TAREA BREVE 1: Extraiga de los registros todas las líneas que contengan la cadena "Boot".

FRAGMENTO DE TEXTO:
⁂

Asesinatos y violaciones seriales, manejo de cárteles de drogas, secuestros, crímenes de cuello blanco y multihomicidios. Estos son algunos de los delitos de los que se les acusa a los 549 hombres que actualmente están tras las rejas en la Zona Diamante, el módulo de más alta seguridad en el sistema penitenciario no federal de la Ciudad de México, ubicado dentro del penal varonil de Santa Martha Acatitla.
Al revisar los expedientes de sus huéspedes, es común encontrarse con condenas de 100, 300 o hasta 650 años. Pero eso no es lo verdaderamente importante. Lo que sí es, y lo que en realidad los hace estar ahí y no una cárcel “normal”, es que son considerados reos de alta peligrosidad que cometieron delitos del fuero común.
Un ejército de custodios altamente entrenados y cientos de cámaras en circuito cerrado los vigilan día y noche. Los tienen clasificados en cuatro categorías distintas —que corresponden al tipo de celdas que les asignan en cuatro distintas alas— según su grado de amenaza potencial hacia los demás. Por eso sus actividades al aire libre y hasta las horas de comida están escalonadas y programadas de tal forma que no puedan tener el más mínimo contacto entre sí.

⁂

(Datos de ubicación de palabras y elementos)
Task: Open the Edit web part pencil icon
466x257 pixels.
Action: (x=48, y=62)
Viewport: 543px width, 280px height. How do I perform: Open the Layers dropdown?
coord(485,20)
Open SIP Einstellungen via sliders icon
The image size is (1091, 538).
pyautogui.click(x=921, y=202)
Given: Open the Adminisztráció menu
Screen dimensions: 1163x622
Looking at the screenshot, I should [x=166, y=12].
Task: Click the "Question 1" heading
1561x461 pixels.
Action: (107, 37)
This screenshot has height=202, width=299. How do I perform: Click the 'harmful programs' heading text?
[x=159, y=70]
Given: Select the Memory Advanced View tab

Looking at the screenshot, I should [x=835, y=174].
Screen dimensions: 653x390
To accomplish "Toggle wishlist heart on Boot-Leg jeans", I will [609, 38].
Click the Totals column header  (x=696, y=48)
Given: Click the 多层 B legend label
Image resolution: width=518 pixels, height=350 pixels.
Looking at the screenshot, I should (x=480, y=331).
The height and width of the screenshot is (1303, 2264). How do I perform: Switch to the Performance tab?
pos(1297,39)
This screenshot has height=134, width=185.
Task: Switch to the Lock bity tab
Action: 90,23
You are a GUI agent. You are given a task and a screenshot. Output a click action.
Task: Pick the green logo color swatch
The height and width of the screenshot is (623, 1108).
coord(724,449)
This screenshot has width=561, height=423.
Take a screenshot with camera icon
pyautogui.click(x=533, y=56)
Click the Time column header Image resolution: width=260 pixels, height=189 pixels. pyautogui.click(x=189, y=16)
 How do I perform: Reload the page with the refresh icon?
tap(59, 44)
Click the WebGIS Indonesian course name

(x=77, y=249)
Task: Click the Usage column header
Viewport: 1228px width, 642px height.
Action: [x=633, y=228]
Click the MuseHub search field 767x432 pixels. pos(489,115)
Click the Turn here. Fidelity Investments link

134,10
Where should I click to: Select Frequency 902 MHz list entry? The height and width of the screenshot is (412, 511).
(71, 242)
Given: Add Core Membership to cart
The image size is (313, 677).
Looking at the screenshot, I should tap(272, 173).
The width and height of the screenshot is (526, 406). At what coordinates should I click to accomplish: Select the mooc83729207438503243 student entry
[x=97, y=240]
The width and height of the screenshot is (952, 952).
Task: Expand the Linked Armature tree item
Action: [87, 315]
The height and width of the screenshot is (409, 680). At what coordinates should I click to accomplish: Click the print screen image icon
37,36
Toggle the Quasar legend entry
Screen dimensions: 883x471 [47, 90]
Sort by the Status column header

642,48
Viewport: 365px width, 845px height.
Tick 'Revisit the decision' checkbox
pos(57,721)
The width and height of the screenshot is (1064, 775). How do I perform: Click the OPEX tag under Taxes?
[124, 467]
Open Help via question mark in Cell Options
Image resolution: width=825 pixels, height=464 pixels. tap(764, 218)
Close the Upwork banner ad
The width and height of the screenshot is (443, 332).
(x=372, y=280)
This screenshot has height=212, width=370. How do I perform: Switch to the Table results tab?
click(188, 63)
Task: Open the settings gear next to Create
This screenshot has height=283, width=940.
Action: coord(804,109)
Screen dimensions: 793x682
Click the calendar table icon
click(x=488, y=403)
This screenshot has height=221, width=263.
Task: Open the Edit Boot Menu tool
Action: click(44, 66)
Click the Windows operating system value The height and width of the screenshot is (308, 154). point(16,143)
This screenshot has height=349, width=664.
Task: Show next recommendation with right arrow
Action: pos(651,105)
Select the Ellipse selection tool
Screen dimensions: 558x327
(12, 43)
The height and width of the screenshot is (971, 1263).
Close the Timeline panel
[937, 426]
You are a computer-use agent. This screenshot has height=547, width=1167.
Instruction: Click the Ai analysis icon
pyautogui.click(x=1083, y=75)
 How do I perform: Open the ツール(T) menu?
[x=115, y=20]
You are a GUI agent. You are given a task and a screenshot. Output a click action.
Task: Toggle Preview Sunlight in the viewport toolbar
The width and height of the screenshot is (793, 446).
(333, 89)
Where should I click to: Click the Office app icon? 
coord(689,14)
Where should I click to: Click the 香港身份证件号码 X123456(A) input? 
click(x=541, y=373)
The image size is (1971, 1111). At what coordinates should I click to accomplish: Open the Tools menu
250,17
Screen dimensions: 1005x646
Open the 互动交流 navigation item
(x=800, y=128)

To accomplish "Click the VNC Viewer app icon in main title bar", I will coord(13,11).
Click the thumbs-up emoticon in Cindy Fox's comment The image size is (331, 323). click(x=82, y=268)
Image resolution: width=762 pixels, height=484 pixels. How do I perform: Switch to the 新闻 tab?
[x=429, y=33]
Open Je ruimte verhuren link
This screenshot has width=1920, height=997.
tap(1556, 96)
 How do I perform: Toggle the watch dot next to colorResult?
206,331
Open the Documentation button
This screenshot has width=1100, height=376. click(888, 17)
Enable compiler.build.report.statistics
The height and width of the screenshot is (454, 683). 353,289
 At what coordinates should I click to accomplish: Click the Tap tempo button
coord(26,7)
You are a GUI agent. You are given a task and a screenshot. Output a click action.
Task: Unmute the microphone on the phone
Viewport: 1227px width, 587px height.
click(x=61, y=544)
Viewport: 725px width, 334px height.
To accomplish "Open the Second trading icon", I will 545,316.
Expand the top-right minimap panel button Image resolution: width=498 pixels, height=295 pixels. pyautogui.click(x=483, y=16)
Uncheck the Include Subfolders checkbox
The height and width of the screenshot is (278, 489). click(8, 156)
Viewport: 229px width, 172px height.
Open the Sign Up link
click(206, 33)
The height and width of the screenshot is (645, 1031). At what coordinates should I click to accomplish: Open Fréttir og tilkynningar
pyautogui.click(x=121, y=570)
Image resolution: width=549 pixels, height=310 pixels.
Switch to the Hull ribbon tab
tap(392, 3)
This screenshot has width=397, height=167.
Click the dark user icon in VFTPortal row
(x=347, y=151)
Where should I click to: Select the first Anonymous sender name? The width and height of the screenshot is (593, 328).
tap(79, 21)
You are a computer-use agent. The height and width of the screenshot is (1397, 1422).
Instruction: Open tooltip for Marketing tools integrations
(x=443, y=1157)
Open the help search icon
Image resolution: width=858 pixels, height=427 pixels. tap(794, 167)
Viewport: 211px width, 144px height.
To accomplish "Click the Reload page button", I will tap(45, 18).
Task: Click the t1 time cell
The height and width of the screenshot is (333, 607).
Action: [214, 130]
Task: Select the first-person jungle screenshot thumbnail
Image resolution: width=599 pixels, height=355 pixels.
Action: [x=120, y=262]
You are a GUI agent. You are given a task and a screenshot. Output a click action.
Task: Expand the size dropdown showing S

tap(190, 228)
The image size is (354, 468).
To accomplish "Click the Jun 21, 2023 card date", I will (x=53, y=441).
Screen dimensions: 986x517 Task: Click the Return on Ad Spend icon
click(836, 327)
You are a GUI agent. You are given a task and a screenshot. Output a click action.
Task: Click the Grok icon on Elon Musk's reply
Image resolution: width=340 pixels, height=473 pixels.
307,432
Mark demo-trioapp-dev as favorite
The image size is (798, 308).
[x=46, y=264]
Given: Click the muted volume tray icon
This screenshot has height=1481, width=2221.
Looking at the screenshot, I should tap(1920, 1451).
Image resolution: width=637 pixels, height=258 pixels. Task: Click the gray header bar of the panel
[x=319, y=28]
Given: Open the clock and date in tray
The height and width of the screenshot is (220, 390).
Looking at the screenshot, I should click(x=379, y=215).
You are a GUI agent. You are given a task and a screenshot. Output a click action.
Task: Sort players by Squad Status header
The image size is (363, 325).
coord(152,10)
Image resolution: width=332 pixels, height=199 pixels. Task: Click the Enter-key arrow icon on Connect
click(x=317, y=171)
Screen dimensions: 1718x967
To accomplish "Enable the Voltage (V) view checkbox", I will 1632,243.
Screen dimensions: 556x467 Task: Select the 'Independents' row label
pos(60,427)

⁂

TAREA BREVE 2: Redacte la continuación del texto sobre la Zona Diamante del penal de Santa Martha Acatitla a partir de su última oración.

RESULTADO ESPERADO 1:
To accomplish "Toggle wishlist heart on Boot-Leg jeans", I will [609, 38].
Task: Open the Edit Boot Menu tool

RESULTADO ESPERADO 2:
La Zona Diamante, creada hace apenas ocho años, está aislada del mundo. Se encuentra ubicada en lo más profundo de Centro Varonil de Reinserción Social (Cevareso) de Santa Martha Acatitla, y para acceder a ella ha de tenerse una razón de peso por la cuál ingresar, paciencia para salvar numerosos filtros de seguridad y mucha templanza.
Quien logra llegar hasta el Diamante tuvo que haber pasado por revisiones exhaustivas, sellos invisibles en las muñecas, pruebas de validación de los mismos con luz negra y un pasillo que atraviesa los campos deportivos de la cárcel y que, casi llegando al anexo, está flanqueado por púas y gruesos muros de concreto. Ingresar es un desafío.
Días en serie
Gustavo López cuenta cómo le dio el tiro de gracia a un policía dentro de su patrulla, con la naturalidad de quien relata lo que hizo el fin de semana. Dice que en ese entonces no sabía lo que hacía, pero que el agente le había disparado primero y que eligió entre su vida o la suya.
El hombre de 53 años dice que lleva encerrado 35, pero que sin duda su existencia dio un giro el día que, “por rebelde, agresivo y violento”, lo cambiaron del Cevareso a la Zona Diamante. Siente que envejeció bruscamente desde que lo confinaron a ese reducto sospechosamente silencioso, que puntualmente se convierte en una nevera cada que llega el invierno.
“Llegué a este lugar y me cortaron las alas. No tengo para dónde caminar, hacia dónde ir. El tiempo pasa lento. Además, mi familia se olvidó de mí. Desaparecí para ellos y ellos para mí, hasta hace un mes que logré encontrarlos y contactarlos”, asegura.
Ahora se porta bien, dice. A Gustavo le quedan cinco años adentro, pero tiene la esperanza de que lo dejen ir antes si acata religiosamente la rutina diaria que les impone el encierro.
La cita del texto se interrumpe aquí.